Beth Logan, an enrolled agent with Kozlog Tax Advisers in Chelmsford, Mass., points out that the TCJA did not lower the corporate tax rate. Rather, it flattened the rate table.

Prior to the TCJA, the tax rates for C corporations, which are separate entities filing their own taxes as opposed to entities whose taxes pass through to the owners, varied from 15 percent to 35 percent. The TCJA flattened the rate to 21 percent.

“For small C corporations, the tax rate went up from 15 percent to 21 percent. Congress, while claiming to want to help small businesses, actually damaged small C corporations with less than about $150,000 of profit,” Logan says.

Logan also says that another interesting result of the TCJA is the different treatment of partnerships and S corporations. S corporation owners are required to take a salary reported on a W-2, and the resulting profit is not generally subject to Social Security contributions. Conversely, partnership owners are not allowed to take a salary reported on a W-2 and must claim all profits as income subject to Social Security contributions.

“The catch is that the Qualified Business Income Deduction (QBID) is based on profits,” Logan explains. “A partnership gets all their income included as QBI, and therefore gets a higher deduction. The S corporation owner only claims the profit as QBI and therefore gets a much lower deduction, all else being equal.”

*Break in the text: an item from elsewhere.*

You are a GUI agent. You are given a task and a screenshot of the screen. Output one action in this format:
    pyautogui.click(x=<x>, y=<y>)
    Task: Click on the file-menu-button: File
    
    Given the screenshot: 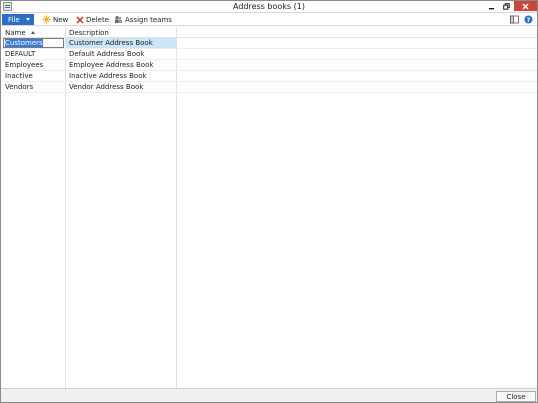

For salaries below the Social Security contribution threshold, the partnership pays more taxes due to the Social Security contributions. For salaries above that threshold, the S corporation generally pays more taxes.

Logan says this has generated a great deal of discussion about entity selection. By her observation, some companies are changing to partnerships from S corporations and others from C corporations to S corporations.

“The reasoning behind the QBID was to allow pass-through entities to get a tax savings like C corporations without changing entities,” Logan explains. “It hasn’t worked.”

Additionally, the QBID is based on profit minus other business-related deductions, including retirement plans like SEP, SIMPLE, and 401(k). It is not after IRA contributions because those are not tied to the business. Because of this, Logan suggests that small business owners consider contributing to a traditional IRA and claiming the higher QBID rather than using their business’ established retirement plan.

Pomerleau’s stance at the Tax Foundation is that the impact of the TCJA will continue to roll out over the next decade. He believes that the lower tax rate will reduce corporations’ incentives to shift profits overseas to reduce domestic tax liability. He also expects that companies will start planning around the new international tax regime.

“Specifically, companies may shift their intellectual property into the United States to benefit from the new FDII (foreign-derived intangible income) provision and to avoid the new GILTI (global intangible low-taxed income) provision,” Pomerleau says.

And finally, Pomerleau believes that companies—at least in the short run—will accelerate their investment decisions in response to the temporary 100 percent bonus depreciation provisions in the law.

While the impact of the TCJA may not yet be fully realized, Glenzer says it has the potential to shift business strategy away from the economics of taxes, enabling companies to be more focused on the economics of their businesses.